[v5] blkdebug: fix racing condition when iterating on

[PATCH v5 0/6] blkdebug: fix racing condition when iterating on

Posted by Emanuele Giuseppe Esposito 2 years, 10 months ago

When qemu_coroutine_enter is executed in a loop
(even QEMU_FOREACH_SAFE), the new routine can modify the list,
for example removing an element, causing problem when control
is given back to the caller that continues iterating on the same list. 

Patch 1 solves the issue in blkdebug_debug_resume by restarting
the list walk after every coroutine_enter if list has to be fully iterated.
Patches 2,3,4 aim to fix blkdebug_debug_event by gathering
all actions that the rules make in a counter and invoking 
the respective coroutine_yeld only after processing all requests.

Patch 5-6 are somewhat independent of the others, patch 5 removes the need
of new_state field, and patch 6 adds a lock to
protect rules and suspended_reqs; right now everything works because
it's protected by the AioContext lock.
This is a preparation for the current proposal of removing the AioContext
lock and instead using smaller granularity locks to allow multiple
iothread execution in the same block device.

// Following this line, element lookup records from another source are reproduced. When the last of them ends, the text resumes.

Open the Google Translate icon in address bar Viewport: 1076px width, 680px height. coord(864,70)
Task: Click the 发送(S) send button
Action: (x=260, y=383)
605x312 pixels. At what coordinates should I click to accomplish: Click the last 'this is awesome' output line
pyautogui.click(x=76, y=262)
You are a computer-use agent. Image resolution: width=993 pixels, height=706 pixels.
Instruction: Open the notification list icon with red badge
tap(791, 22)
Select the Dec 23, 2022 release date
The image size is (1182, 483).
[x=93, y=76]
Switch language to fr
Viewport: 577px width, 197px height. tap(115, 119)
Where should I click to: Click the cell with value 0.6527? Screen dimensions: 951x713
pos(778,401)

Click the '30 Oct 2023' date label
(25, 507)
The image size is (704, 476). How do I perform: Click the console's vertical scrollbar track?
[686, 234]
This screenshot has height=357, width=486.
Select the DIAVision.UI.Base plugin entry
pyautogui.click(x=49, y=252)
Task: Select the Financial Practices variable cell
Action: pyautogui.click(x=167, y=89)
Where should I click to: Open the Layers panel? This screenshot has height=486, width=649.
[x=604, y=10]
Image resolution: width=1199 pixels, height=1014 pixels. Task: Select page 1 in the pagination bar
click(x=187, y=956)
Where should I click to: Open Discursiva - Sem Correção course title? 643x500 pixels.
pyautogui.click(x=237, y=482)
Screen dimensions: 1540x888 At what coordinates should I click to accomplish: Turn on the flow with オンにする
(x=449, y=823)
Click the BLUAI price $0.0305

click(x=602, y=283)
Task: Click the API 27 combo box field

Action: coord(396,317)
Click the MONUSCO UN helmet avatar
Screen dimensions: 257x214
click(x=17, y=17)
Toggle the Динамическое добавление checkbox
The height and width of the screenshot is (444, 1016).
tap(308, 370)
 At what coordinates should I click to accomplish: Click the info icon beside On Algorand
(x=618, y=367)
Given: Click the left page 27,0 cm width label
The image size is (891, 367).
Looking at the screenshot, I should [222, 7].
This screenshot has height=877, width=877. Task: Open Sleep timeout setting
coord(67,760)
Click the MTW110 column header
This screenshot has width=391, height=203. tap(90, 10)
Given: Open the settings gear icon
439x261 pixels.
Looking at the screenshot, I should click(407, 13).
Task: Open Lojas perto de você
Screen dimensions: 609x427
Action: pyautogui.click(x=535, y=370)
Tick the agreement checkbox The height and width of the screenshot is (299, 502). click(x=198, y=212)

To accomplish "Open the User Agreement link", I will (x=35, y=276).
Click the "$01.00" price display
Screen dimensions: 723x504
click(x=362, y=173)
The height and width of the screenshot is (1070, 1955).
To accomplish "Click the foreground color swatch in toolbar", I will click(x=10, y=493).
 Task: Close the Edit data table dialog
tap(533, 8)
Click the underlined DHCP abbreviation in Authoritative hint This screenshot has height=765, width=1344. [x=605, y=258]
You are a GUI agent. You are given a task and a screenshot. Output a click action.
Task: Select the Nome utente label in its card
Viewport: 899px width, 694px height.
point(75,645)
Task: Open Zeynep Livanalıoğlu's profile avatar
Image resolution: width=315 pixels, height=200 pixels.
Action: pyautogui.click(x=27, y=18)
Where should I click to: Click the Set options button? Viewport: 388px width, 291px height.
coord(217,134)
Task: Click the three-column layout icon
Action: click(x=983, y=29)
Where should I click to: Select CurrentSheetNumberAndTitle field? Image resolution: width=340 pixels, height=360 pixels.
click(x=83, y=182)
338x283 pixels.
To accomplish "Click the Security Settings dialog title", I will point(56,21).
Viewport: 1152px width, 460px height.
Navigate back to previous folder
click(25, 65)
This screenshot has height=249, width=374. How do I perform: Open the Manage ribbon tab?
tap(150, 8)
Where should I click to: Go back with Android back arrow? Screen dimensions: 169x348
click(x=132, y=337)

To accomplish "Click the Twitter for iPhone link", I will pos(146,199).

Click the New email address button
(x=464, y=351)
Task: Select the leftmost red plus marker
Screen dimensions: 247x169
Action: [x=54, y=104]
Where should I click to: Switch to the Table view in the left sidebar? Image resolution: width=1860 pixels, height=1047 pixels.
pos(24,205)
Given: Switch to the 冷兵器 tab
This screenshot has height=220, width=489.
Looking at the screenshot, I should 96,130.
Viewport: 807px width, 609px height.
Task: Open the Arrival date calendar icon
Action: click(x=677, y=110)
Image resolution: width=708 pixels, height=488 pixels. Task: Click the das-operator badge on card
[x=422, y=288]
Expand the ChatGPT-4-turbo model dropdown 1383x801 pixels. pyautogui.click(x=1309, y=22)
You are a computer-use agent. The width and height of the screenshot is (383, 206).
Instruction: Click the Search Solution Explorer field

Signed-off-by: Emanuele Giuseppe Esposito <eesposit@redhat.com>
---
v5:
* Add comment in patch 1 to explain why we don't need _SAFE in for loop
* Move the state update (s->state = new_state) in patch 5, to maintain
  the same existing effect in all patches

Emanuele Giuseppe Esposito (6):
  blkdebug: refactor removal of a suspended request
  blkdebug: move post-resume handling to resume_req_by_tag
  blkdebug: track all actions
  blkdebug: do not suspend in the middle of QLIST_FOREACH_SAFE
  block/blkdebug: remove new_state field and instead use a local
    variable
  blkdebug: protect rules and suspended_reqs with a lock

 block/blkdebug.c | 136 ++++++++++++++++++++++++++++++++---------------
 1 file changed, 92 insertions(+), 44 deletions(-)

-- 
2.31.1

Re: [PATCH v5 0/6] blkdebug: fix racing condition when iterating on

Posted by Max Reitz 2 years, 9 months ago

On 14.06.21 10:29, Emanuele Giuseppe Esposito wrote:
> When qemu_coroutine_enter is executed in a loop
> (even QEMU_FOREACH_SAFE), the new routine can modify the list,
> for example removing an element, causing problem when control
> is given back to the caller that continues iterating on the same list.
>
> Patch 1 solves the issue in blkdebug_debug_resume by restarting
> the list walk after every coroutine_enter if list has to be fully iterated.
> Patches 2,3,4 aim to fix blkdebug_debug_event by gathering
> all actions that the rules make in a counter and invoking
> the respective coroutine_yeld only after processing all requests.
>
> Patch 5-6 are somewhat independent of the others, patch 5 removes the need
> of new_state field, and patch 6 adds a lock to
> protect rules and suspended_reqs; right now everything works because
> it's protected by the AioContext lock.
> This is a preparation for the current proposal of removing the AioContext
> lock and instead using smaller granularity locks to allow multiple
> iothread execution in the same block device.
>
> Signed-off-by: Emanuele Giuseppe Esposito <eesposit@redhat.com>
> ---
> v5:
> * Add comment in patch 1 to explain why we don't need _SAFE in for loop
> * Move the state update (s->state = new_state) in patch 5, to maintain
>    the same existing effect in all patches

I’m not sure whether this actually fixes a user-visible bug…?  The first 
paragraph makes it sound like it, but there is no test, so I’m not sure.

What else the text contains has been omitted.